Danger Zones
Studies of brain imaging and injury have linked specific regions to depression
Andrea Gold and Eric Feczko
ANTERIOR LIMB OF THE INTERNAL CAPSULE (a) //
This deep structure, made of connective white matter, relays information between the thalamus, which is involved in mood regulation and sensory-motor functions, and the cerebral cortex, where higher-order thinking processes occur. Studies of brain injury and stroke have trained attention on this region’s role in depression, while ablative surgery has shown that severing the connection could treat very severe cases.
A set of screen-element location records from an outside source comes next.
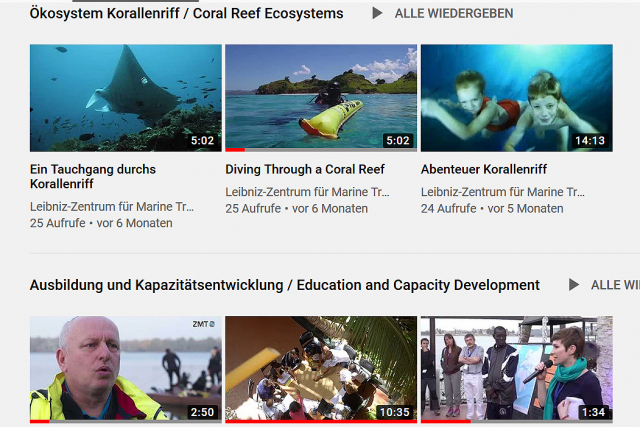Viewport: 640px width, 427px height.
Task: Click the 5:02 duration badge on manta video
Action: tap(202, 140)
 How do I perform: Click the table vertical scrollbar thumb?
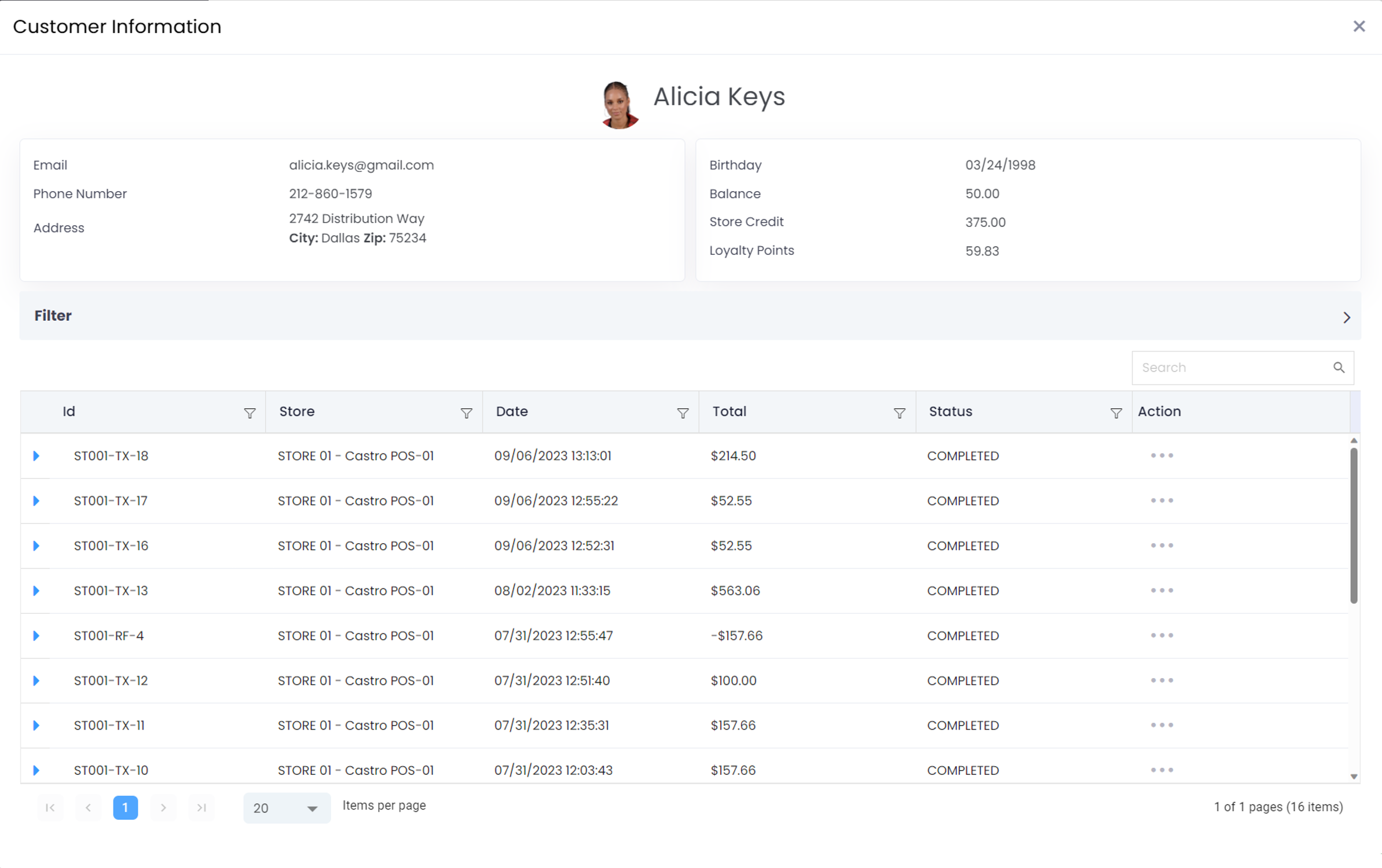pyautogui.click(x=1353, y=524)
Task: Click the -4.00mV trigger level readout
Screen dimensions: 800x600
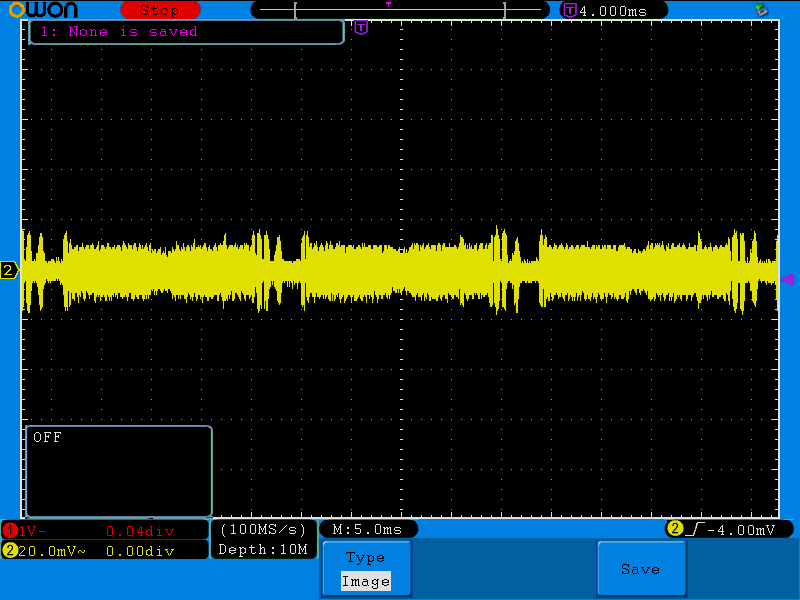Action: coord(741,529)
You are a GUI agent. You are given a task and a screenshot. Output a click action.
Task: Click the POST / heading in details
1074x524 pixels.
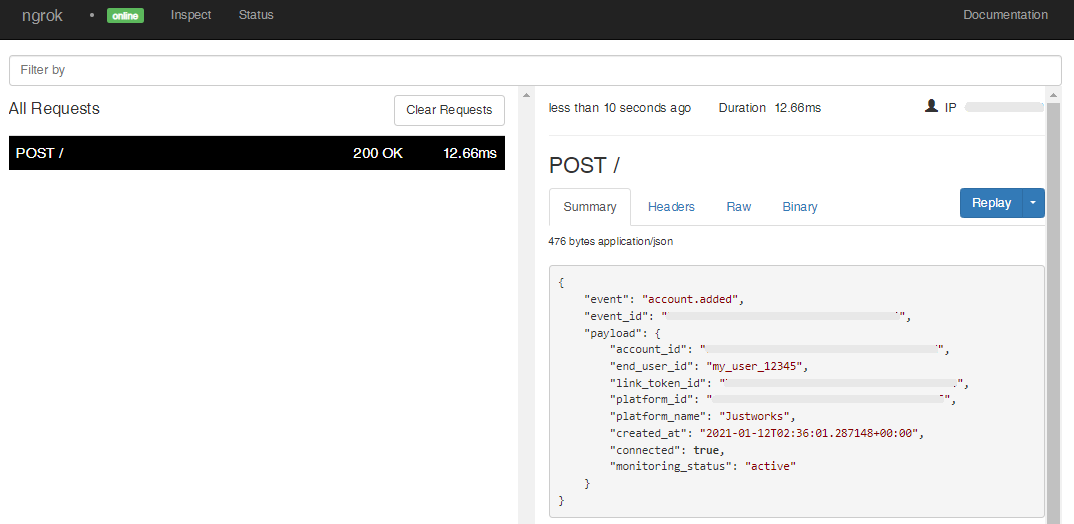[584, 165]
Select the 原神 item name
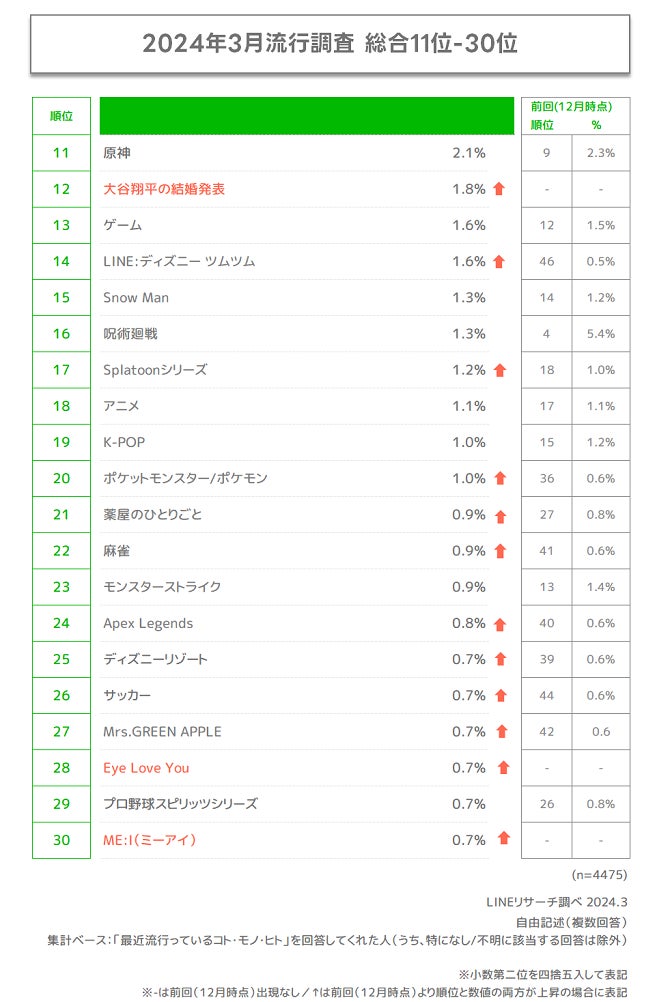The height and width of the screenshot is (1002, 670). [x=117, y=153]

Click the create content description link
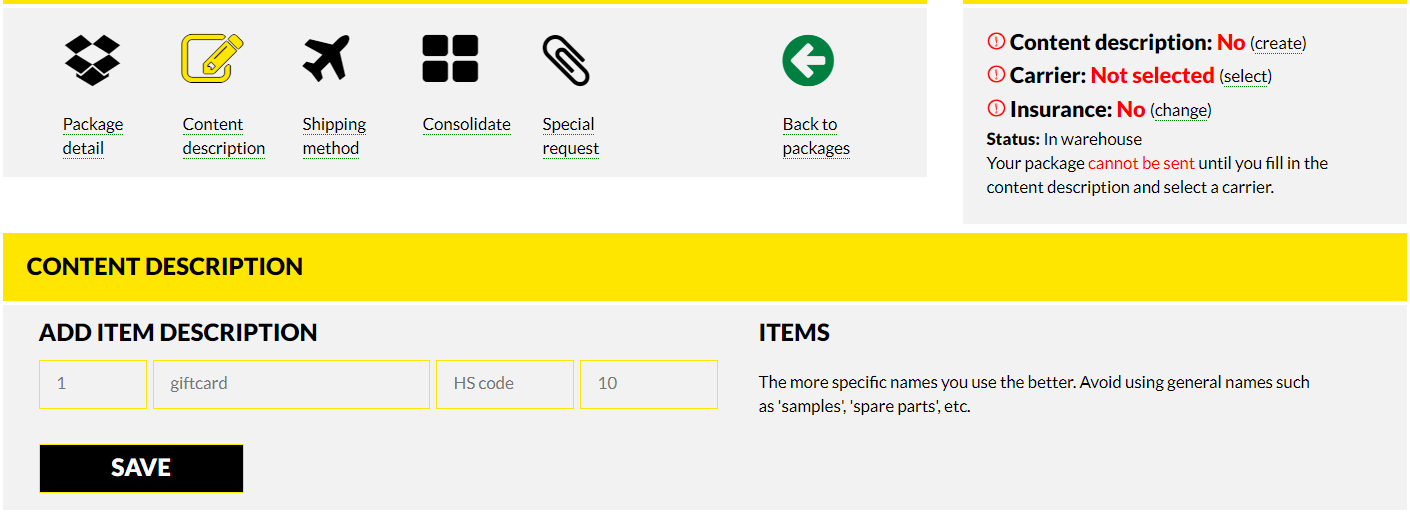coord(1278,43)
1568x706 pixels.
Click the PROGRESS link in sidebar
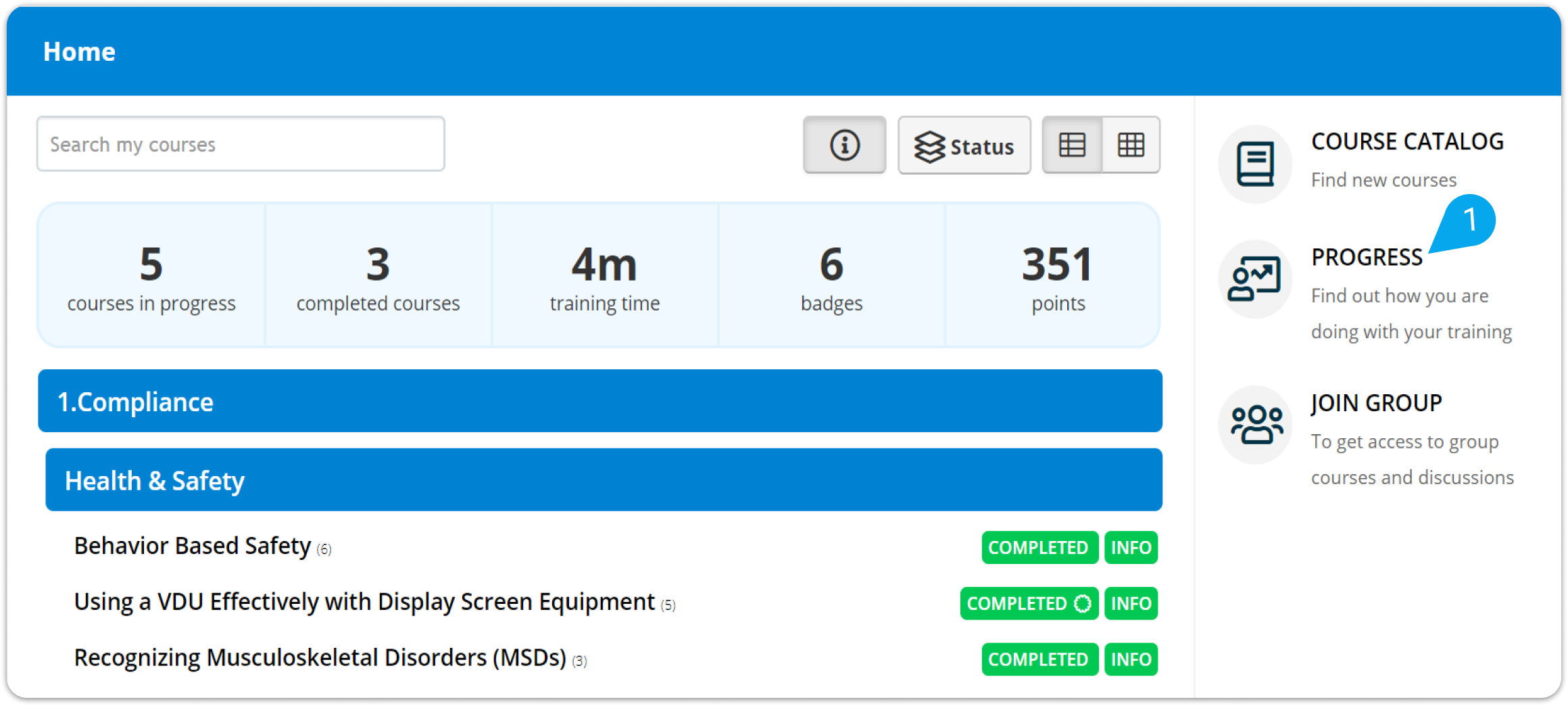[1367, 257]
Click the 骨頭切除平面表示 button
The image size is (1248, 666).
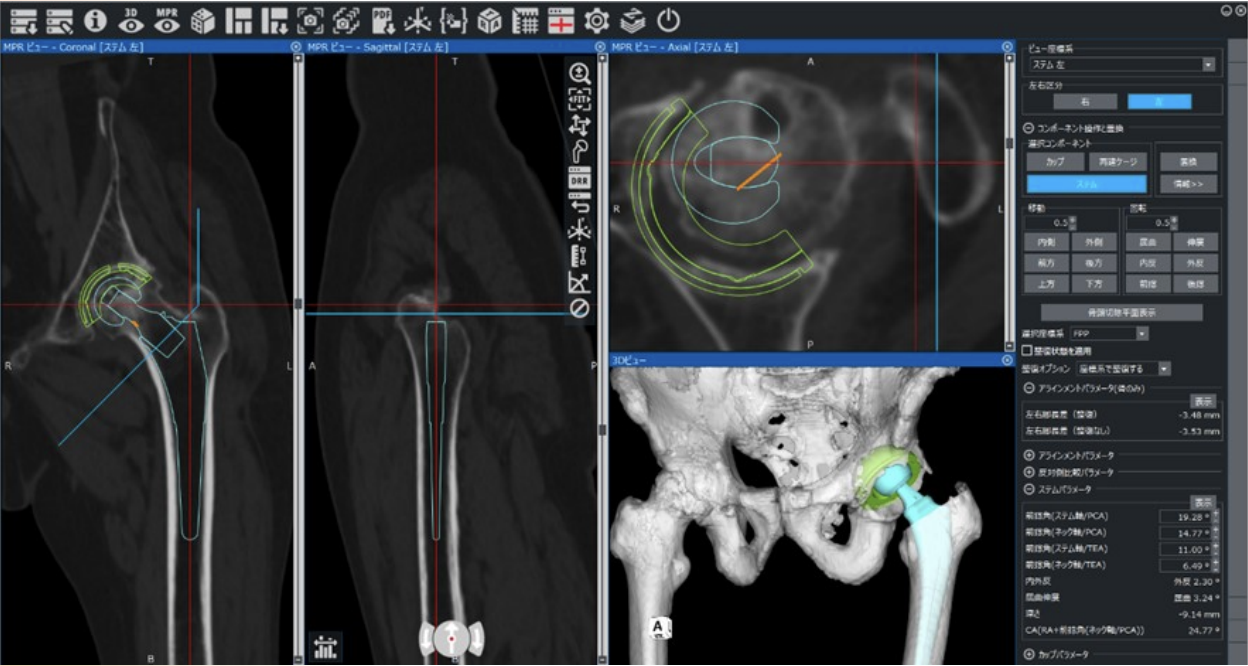(x=1121, y=312)
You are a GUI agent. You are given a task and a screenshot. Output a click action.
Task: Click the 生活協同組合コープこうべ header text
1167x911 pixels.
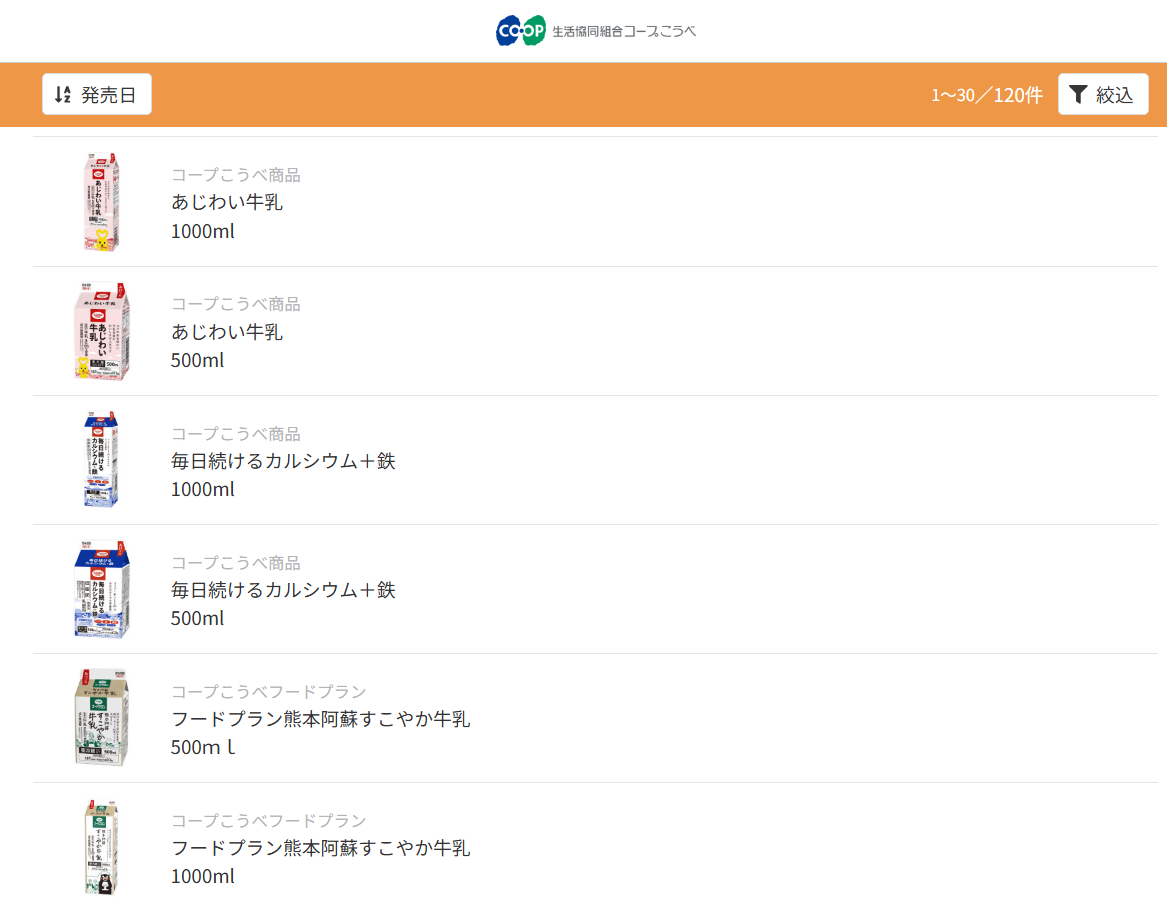tap(624, 31)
DORSOLATERAL PREFRONTAL CORTEX (b) //
People with damage to the left side become depressed more frequently than patients with damage to other parts of the brain. The region (the left side in particular) appears hypoactive in brain scans of depressed people.
LIMBIC SYSTEM //
This network, thought to be important in regulating emotion, includes such structures as the hypothalamus (c), amygdala (d) and hippocampus (e). Another key structure, Brodmann area 25 (f), is found in the subgenual cingulate, which in turn lies in the anterior cingulate, where the cortex folds inward toward the brain’s center. Imaging studies have shown that the feeling of deep sadness in depression is linked with abnormal activity in area 25, and that people recovering from depression have subdued activity there, while autopsies have shown structural abnormalities in the same region, with fewer glial cells.